DATASET EXTRACT:
|---|
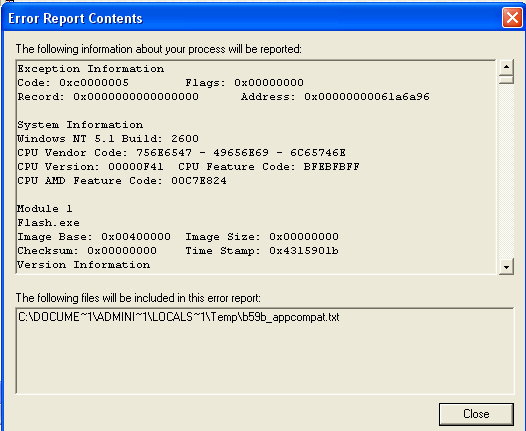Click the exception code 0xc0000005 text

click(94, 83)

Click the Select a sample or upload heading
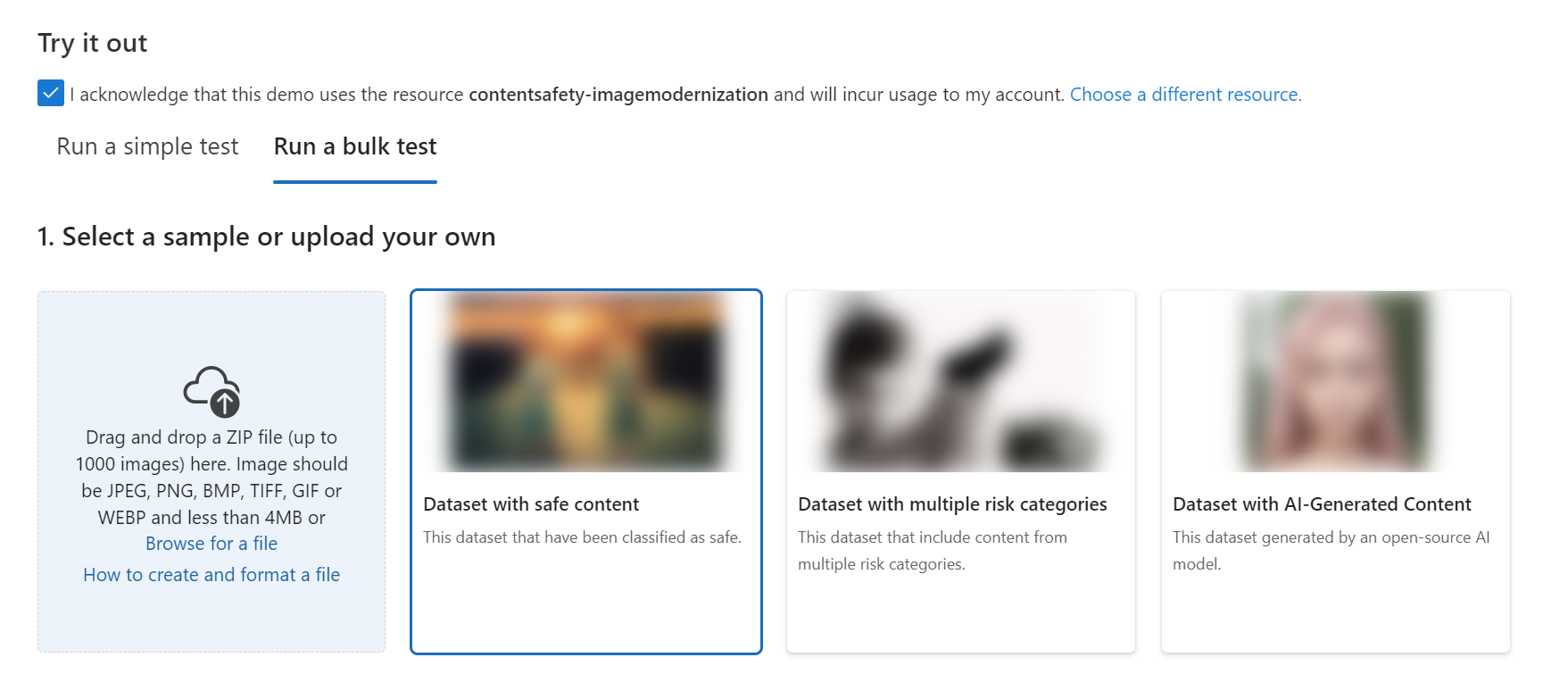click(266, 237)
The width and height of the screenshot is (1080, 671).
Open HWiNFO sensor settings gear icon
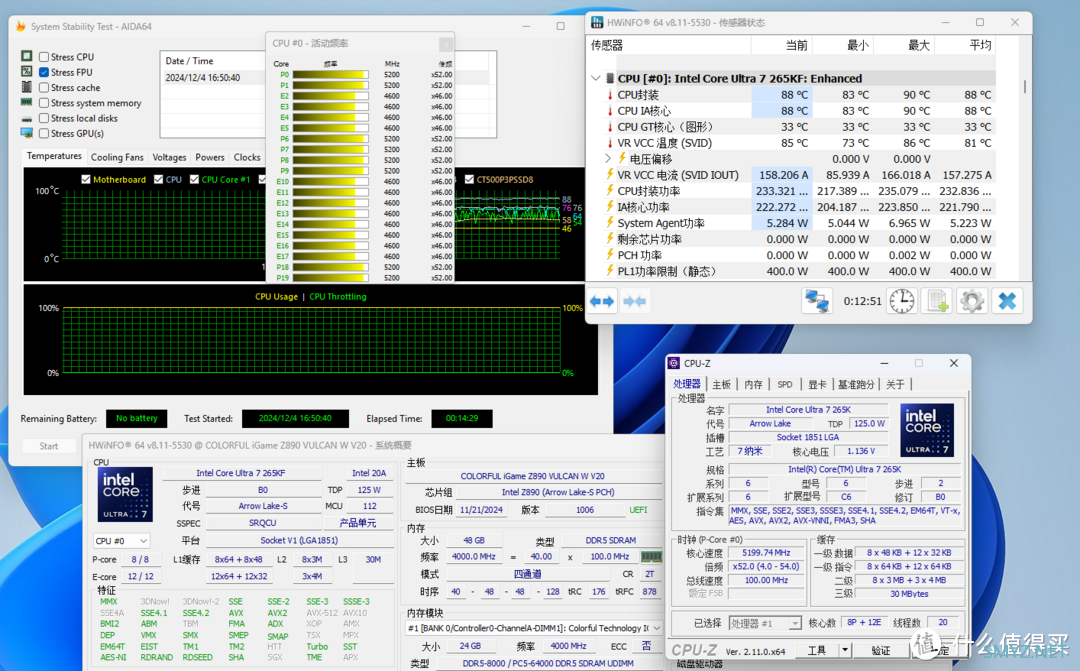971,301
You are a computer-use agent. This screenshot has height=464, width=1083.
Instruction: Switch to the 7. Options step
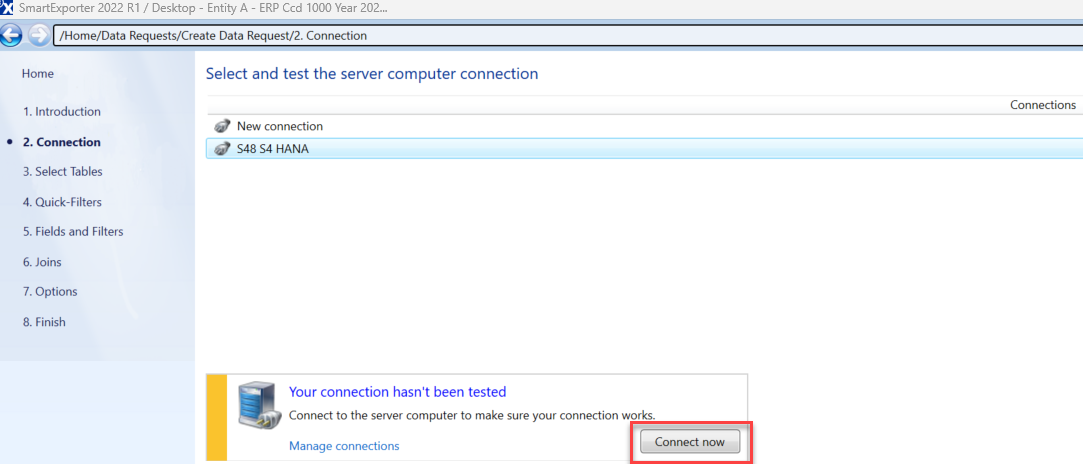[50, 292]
|---|
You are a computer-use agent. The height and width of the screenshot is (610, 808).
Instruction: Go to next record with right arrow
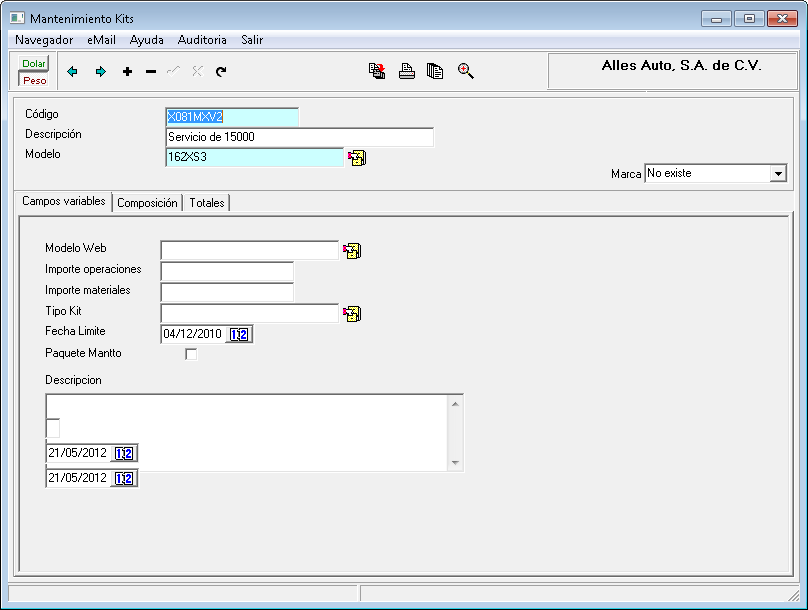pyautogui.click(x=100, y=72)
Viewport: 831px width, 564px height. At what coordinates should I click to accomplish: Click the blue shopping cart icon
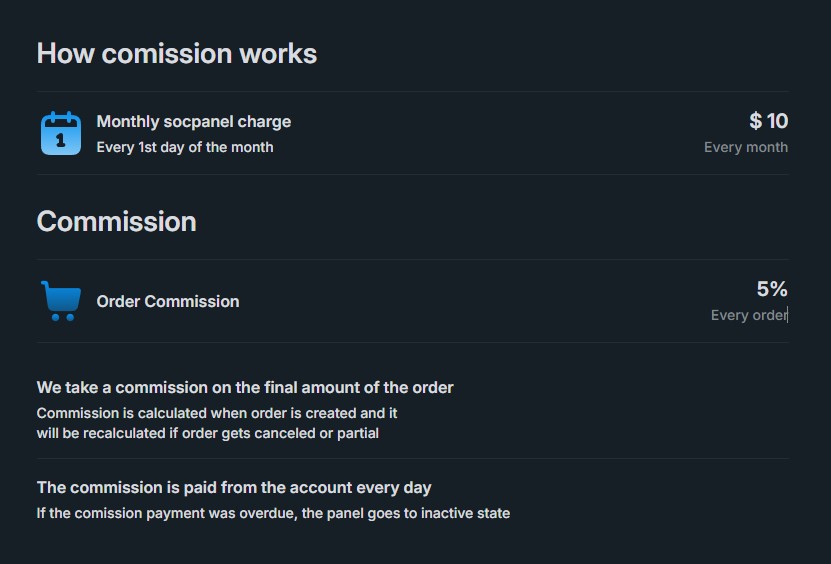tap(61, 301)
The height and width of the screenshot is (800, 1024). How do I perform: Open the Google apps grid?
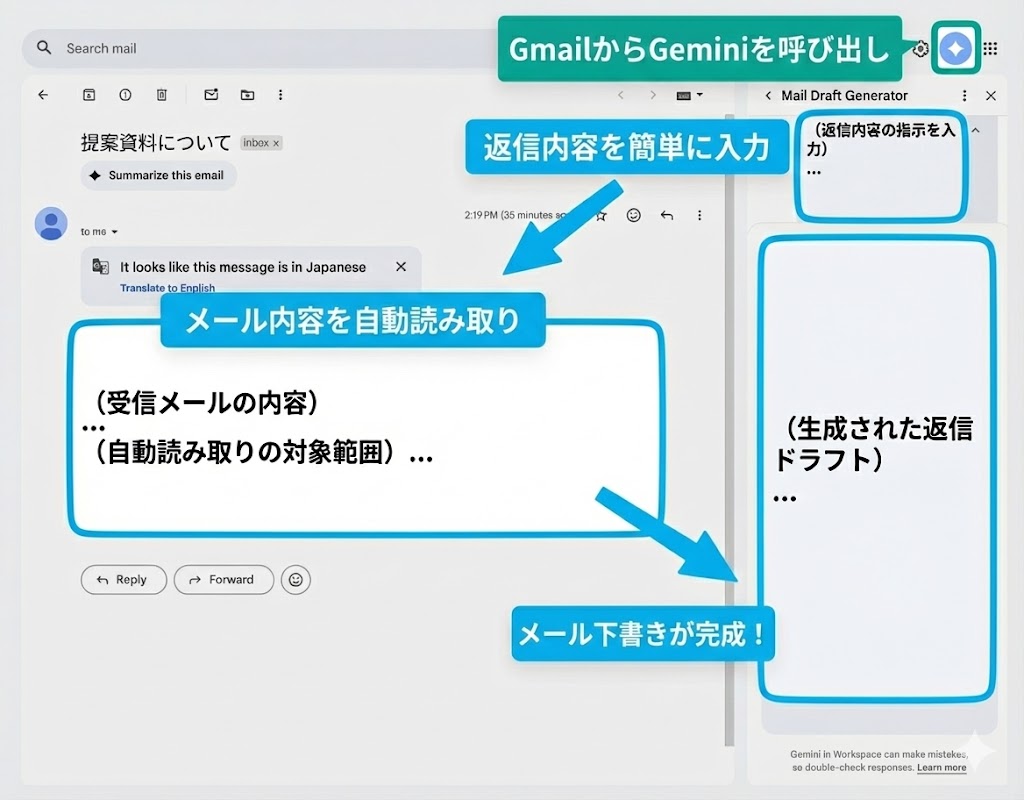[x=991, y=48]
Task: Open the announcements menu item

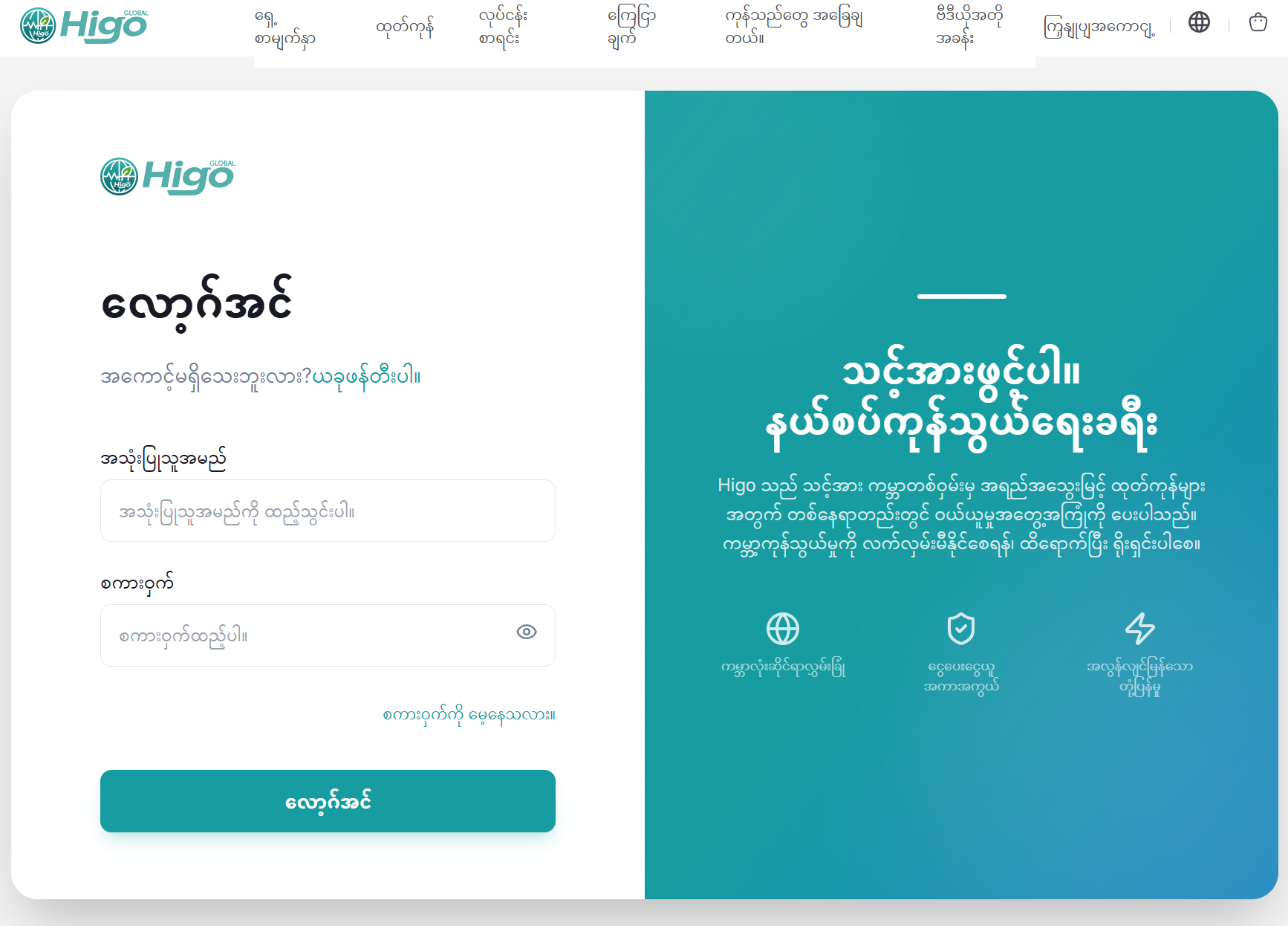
|---|
WORK TO COMPLETE: From the records above, pick out and copy each line holding the word "computer".

RESPONSE AREA:
You are a computer-use agent. This screenshot has height=464, width=1083.
You are a computer-use agent. The height and width of the screenshot is (610, 808).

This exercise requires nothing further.